Project Quality Assurance is a tought necessity. While it would be better for an organization’s project management processes to be sound enough to do without additional checks and challenges, for Project Managers to have a bullet-proof toolset to prevent quality-related issues, this doesn’t seem to be the case at all times.

There is a flipside, however. It’s easy to formulate standards and requirements, and expect PMs to abide by them. The PM herself is controlled – documentation reviewed, milestone timeliness checked, risk completeness assessed etc. These standards have the tendency to change often once QA teams start to operate. It’s not enough to deliver – the “how” matters too.

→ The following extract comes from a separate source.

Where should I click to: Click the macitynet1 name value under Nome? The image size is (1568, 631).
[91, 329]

The caveat is that documentation is a secondary project management activity – producing docs does not equate the completion of a project and such “artefacts” are created by one PM sparringly throughout a given year. The PM is rarely an “expert” here. QA teams, on the other hand, specialize in the kinds of documents they review, plus they review them on a regular basis.

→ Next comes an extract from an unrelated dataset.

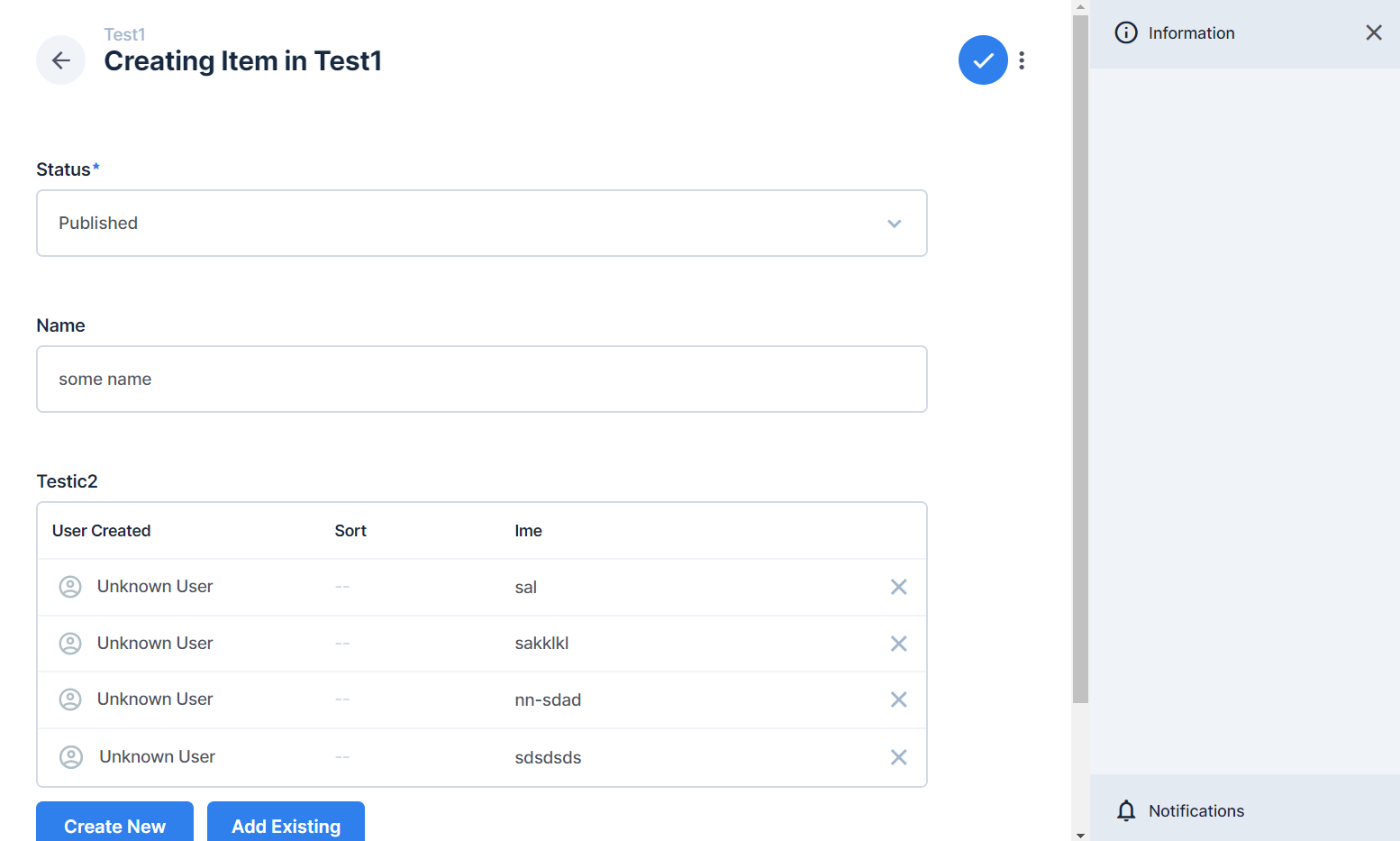Close the Information panel
Screen dimensions: 1400x841
pyautogui.click(x=1374, y=32)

A Project Manager is tasked with making things happen, first and formost. A certain degree of formalization is often required to ensure standards are met, safeguarded by Quality Assurance. But it is well worth to consider supporting the PM rather than dinging him or her for non-compliance.

No limit to efficiency?

I got fooled. I tought there was no limit to efficiency. I was wrong. And it’s not simply the inability to do faster or more things at once. You can process things faster, to some extent. You can do more, but only to a certain degree. There is a price in the long run and that is something we tend to ignore. When dealing with people, pushing the effectiveness bar too far and overloading the employee might influence the atmosphere at work, result in burn-out, and generally — decrease job satisfaction.

Every knowledge work needs introspection — the time & space to… 

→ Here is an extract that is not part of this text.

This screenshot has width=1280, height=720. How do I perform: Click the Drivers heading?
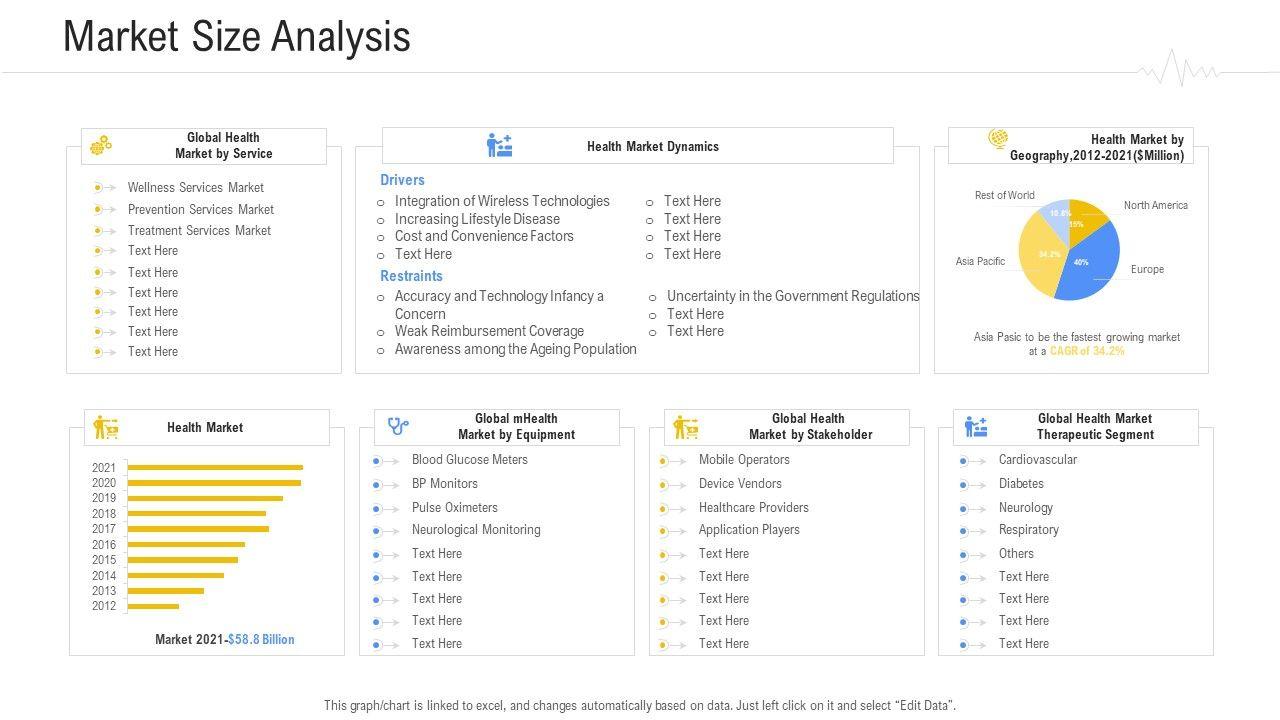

  • Incorporate new knowledge
  • Build on latest experiences
  • Link between different domains
  • Gain strength to improve further

Routine helps greatly. It creates space. But most important is to simply allow time. To limit work in progress. To allow play.

Many words have been written & said about the “myth of 100% effectiveness.” I have learnt my own share and cannot stress how destructive this kind of belief is. While adding to the burden helps improving one’s tools and processes to some extent, it destroys too much to be justified in the long run.